If you need to transform a large data file, there are multiple ways to achieve this

  1. Chunk the files at source - if these are CSV files, repeating JSON nodes or XML nodes, the files can be chunked into smaller parts to avoid loading a complete file into memory. If these can be chunked at source, they can be more easily parsed/transformed
  2. FlowServices (see below)
  3. If this is big data integration, consider using our data integration platform StreamSets

FlowServices

FlowServices have ~14GB of RAM available which sounds a lot, however this can also be quickly consumed with large files. Consider an XML file, or a JSON file. If this XML file has 1GB of data in it, and you want to put this into an XML DOM structure in memory, the memory consumption on this would be huge, easily more than 10 times the File size, which can quickly exhaust the available memory.

Working with FlowServices is no different. If you create DocTypes/Document structures, and try to populate this with a large data set, this can quickly consume the memory on the environments, therefore alternate approaches need to be considered to parse and transform large files, including CSVs and/or fixed format files.

Working with Large CSVs/Fixed Format Files - this is the most common and typical integration use case, quite often related to B2B implementations using EDI/CSV, etc.
webMethods.io Integration has a connector that is only available to the FlowService engine called FlatFile. This connector allows you to define a structure of a file, either separated, or fixed length, and then you can use this created connector to parse a data file.
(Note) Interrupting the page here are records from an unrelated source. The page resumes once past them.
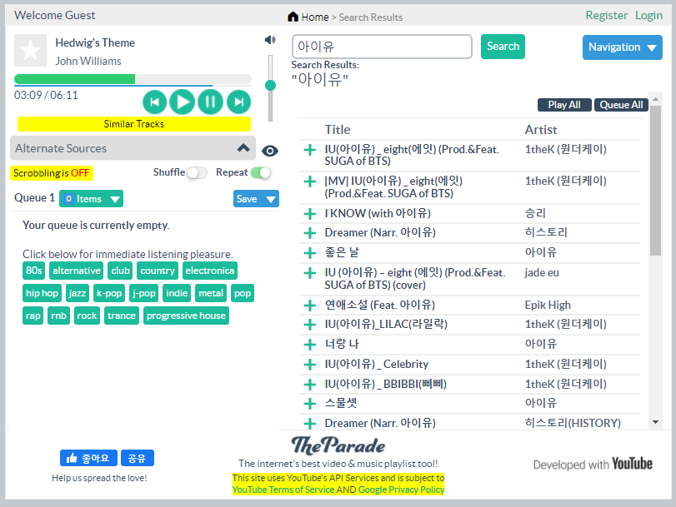Mute audio with the speaker icon
Screen dimensions: 676x507
(269, 40)

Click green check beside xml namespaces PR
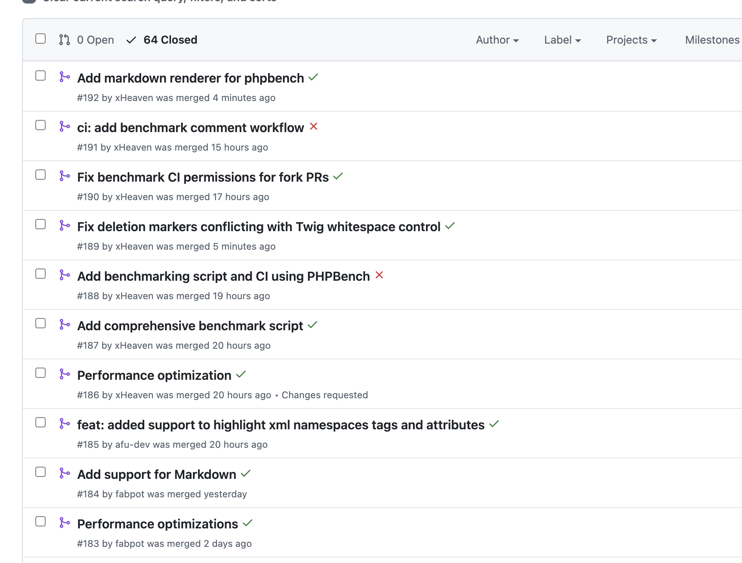point(494,424)
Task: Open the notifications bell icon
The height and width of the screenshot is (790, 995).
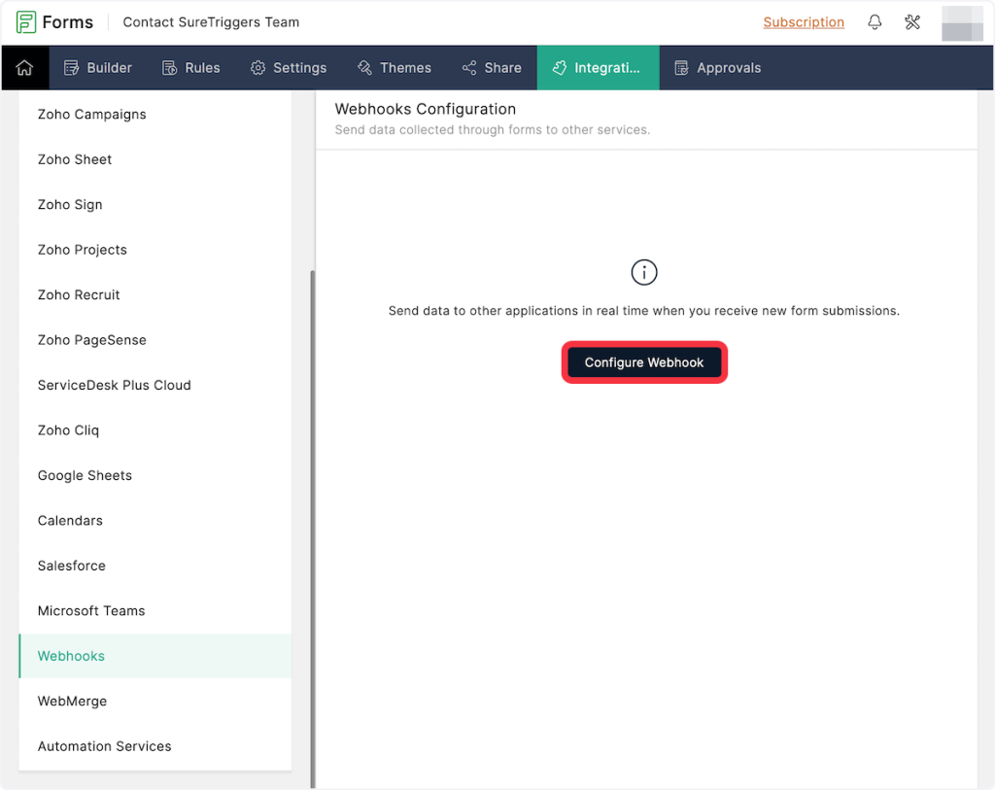Action: click(875, 22)
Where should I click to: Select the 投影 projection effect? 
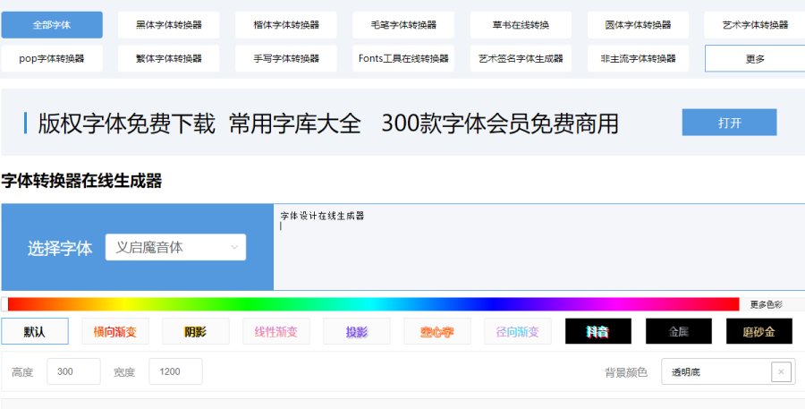357,331
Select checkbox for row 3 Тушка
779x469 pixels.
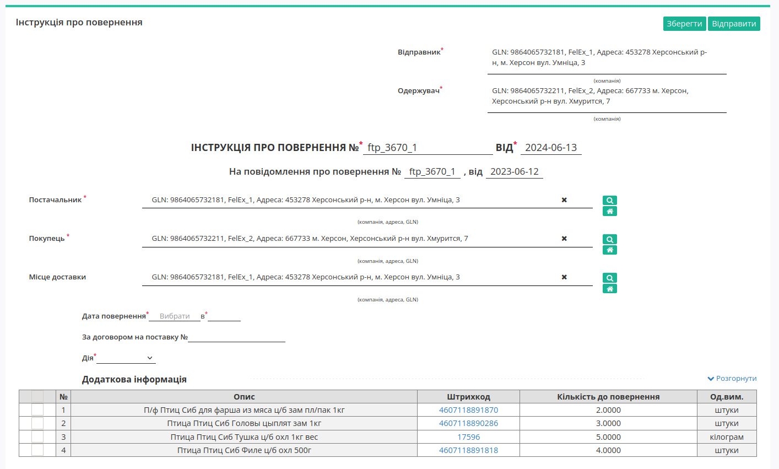37,437
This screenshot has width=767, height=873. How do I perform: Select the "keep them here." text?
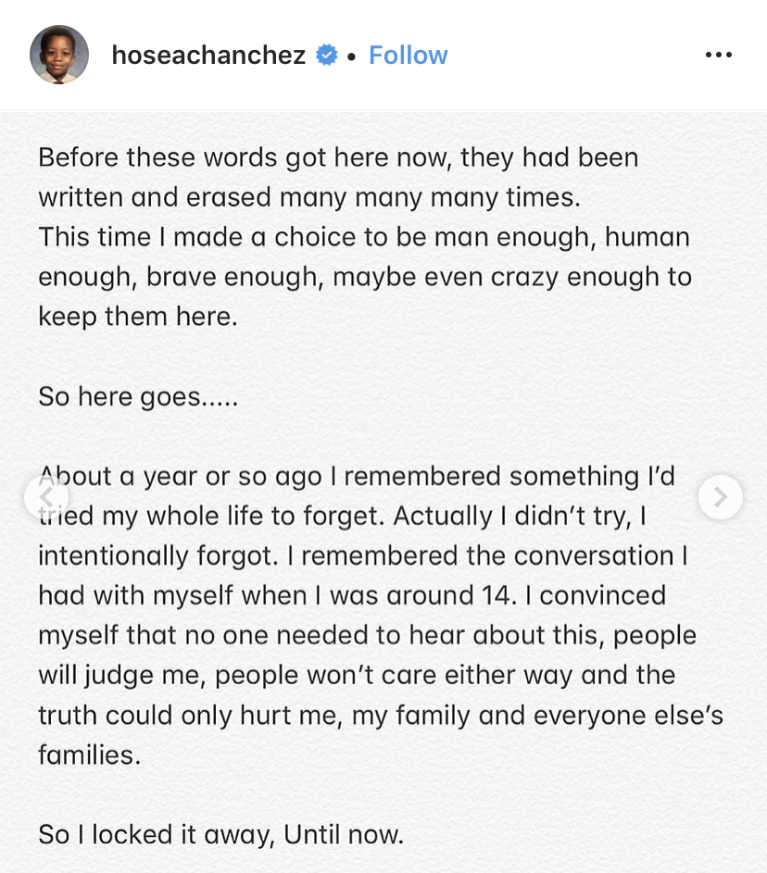pyautogui.click(x=138, y=317)
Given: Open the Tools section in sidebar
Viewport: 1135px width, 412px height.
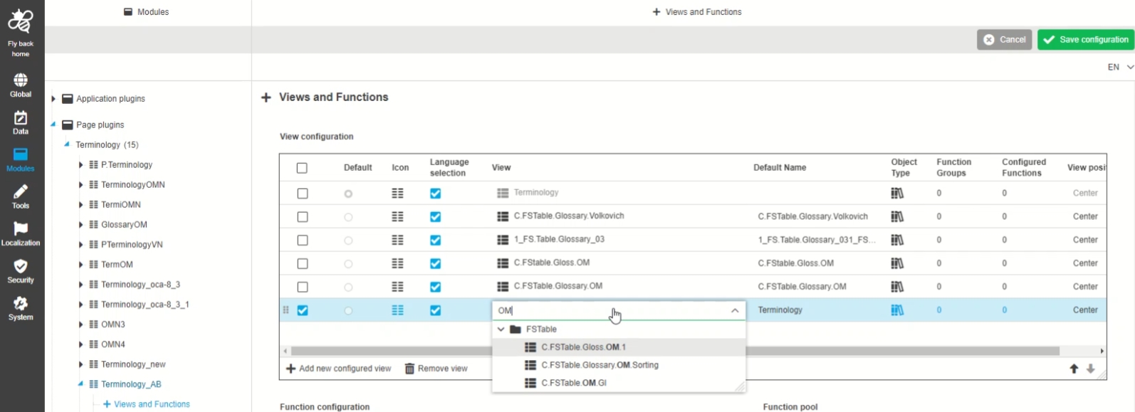Looking at the screenshot, I should (x=21, y=197).
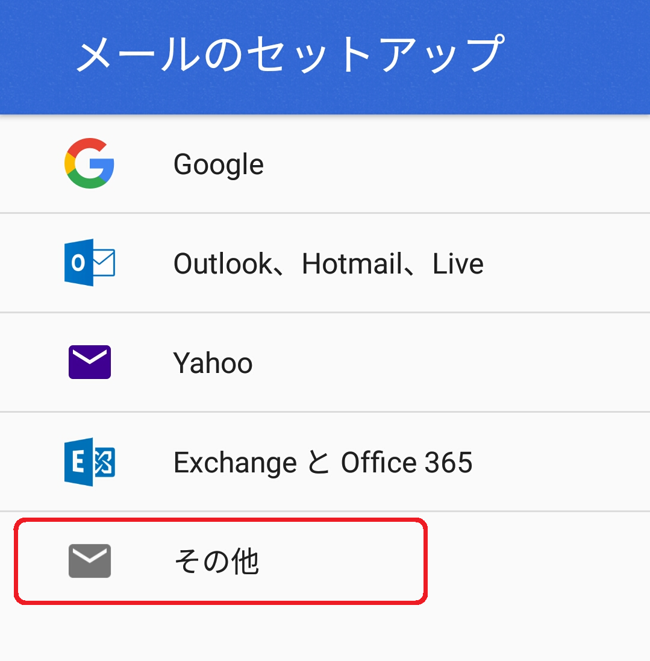This screenshot has width=650, height=661.
Task: Pick the Yahoo text label
Action: coord(213,363)
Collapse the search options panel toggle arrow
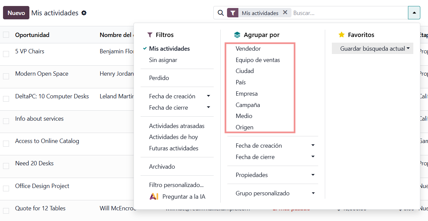The image size is (428, 221). tap(414, 13)
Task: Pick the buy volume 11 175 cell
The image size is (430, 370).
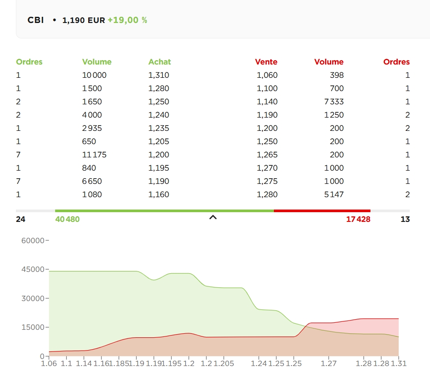Action: (94, 155)
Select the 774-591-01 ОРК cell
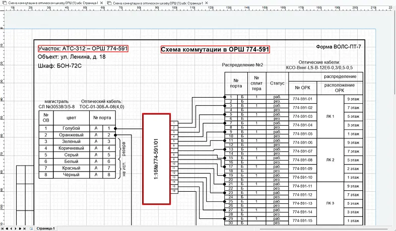Screen dimensions: 396x231 [303, 99]
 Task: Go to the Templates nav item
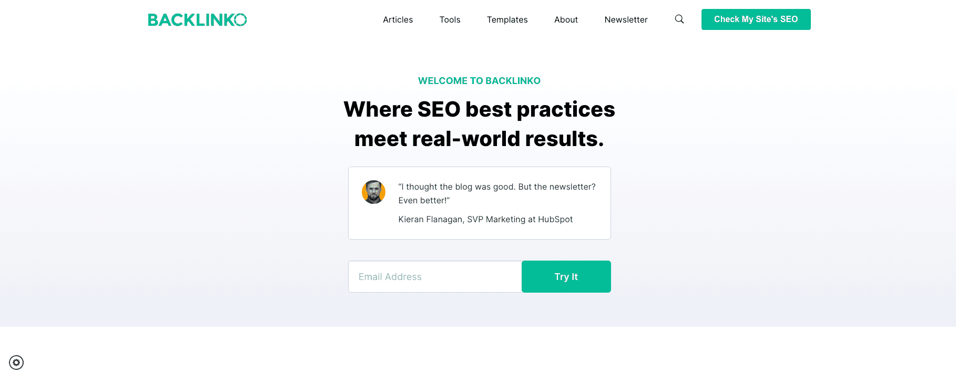pos(507,20)
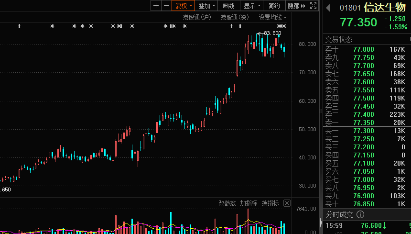Open the 显示 display menu

[x=252, y=6]
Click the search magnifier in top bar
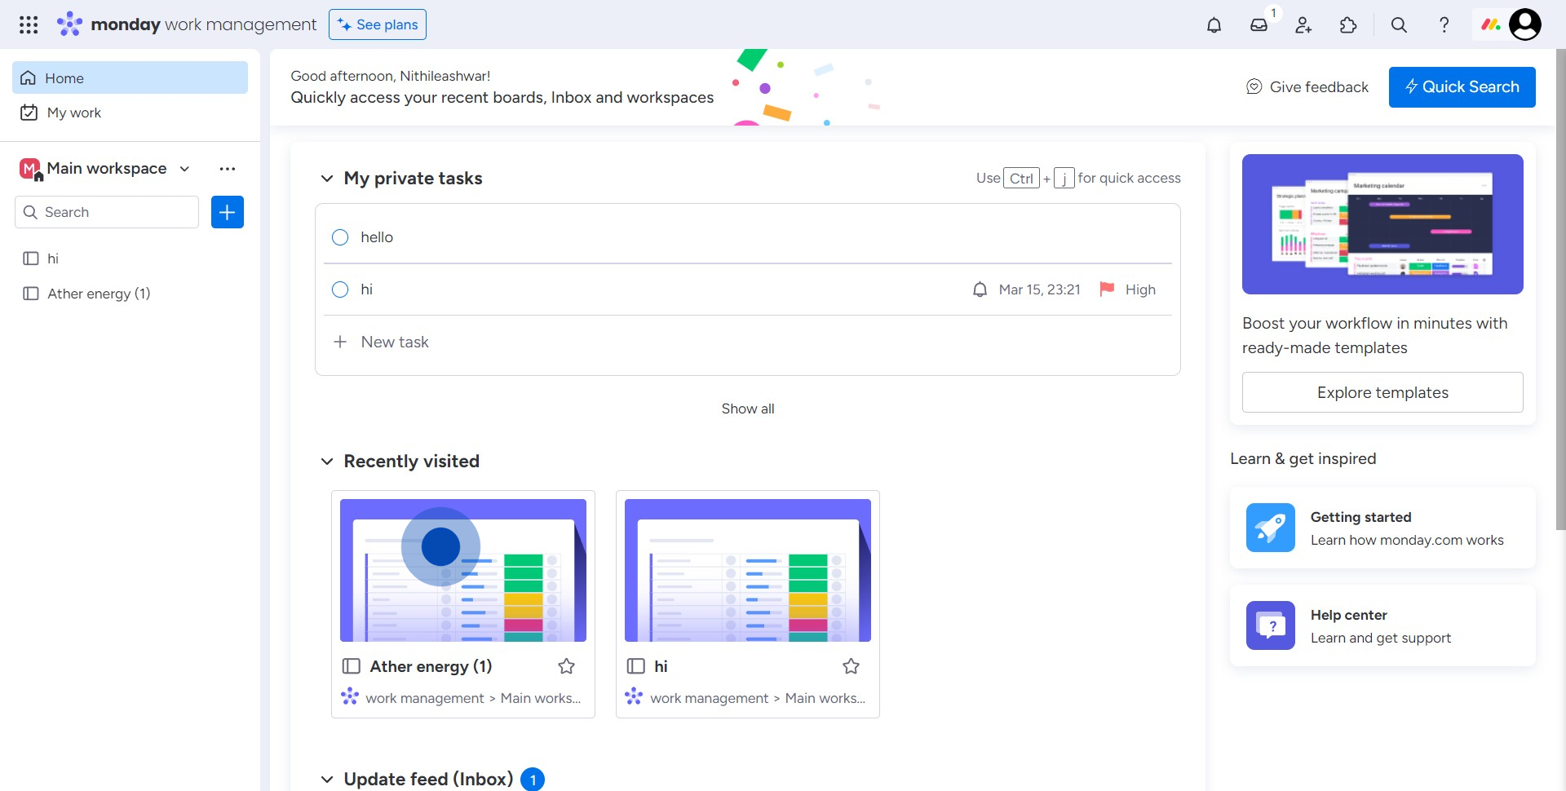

By default, this will still attempt to load the FlatFile document into memory and convert this to a doctype - however for large documents, this will create memory issues, and therefore you should use the 'ffIterator'

screenshot

When using ffIterator, rather than loading the file in memory, you can define your FlowService logic to iterate through each record one by one allowing you to transform and process each record individually however you choose.

Processing each line can be done in a called FlowService (to make editing easier), or can even be done through a messaging publish with a FlowService subscriber (or even a workflow). Using the FlatFile (FF) Connector with ffIterator allows you to read and process ANY file size, where you can fully configure delimiters, etc. for any needs.

6.2 Using FlowServices & Workflows Together

Transporting large data between workflows and FlowServices may also cause problems with the Workflow Engine, therefore if you do need to transport large data between them, there are a few implementation patterns you can use to do this

  1. Use Messaging - This option really depends on the file size. Once you've downloaded and read the file, you can send the file data via a messaging call to a FlowService by publishing the content, then subscribe from a FlowService to process the whole message. As a FlowService has more memory, it's easier to chunk/split and parse sections of the file. In addition, you can use a topic and have multiple processors of the data via messaging.
  2. Use an Intermediary Store (e.g. AWS S3) - Have a workflow trigger move a large file to an intermediary file store, e.g. download a file from Microsoft SharePoint and move to an AWS S3 location. Once moved, you can pass the S3 location to a FlowService via a call, or via messaging if you're doing multiple files. Please use queues and serialized subscribers if order is important.

6.3 Workflow - Transforming data

You can use a combination of a JSON Customizer as well as transformers to make some significant changes to the data structures in a workflow, however you might find it easier to create a FlowService.

6.4 Workflow - Parallel Processing

Workflows do not have to be sequential - they can have parallel execution threads allowing more than one action to run concurrently. Be cautious using these and remain conscious of error handling in these scenarios.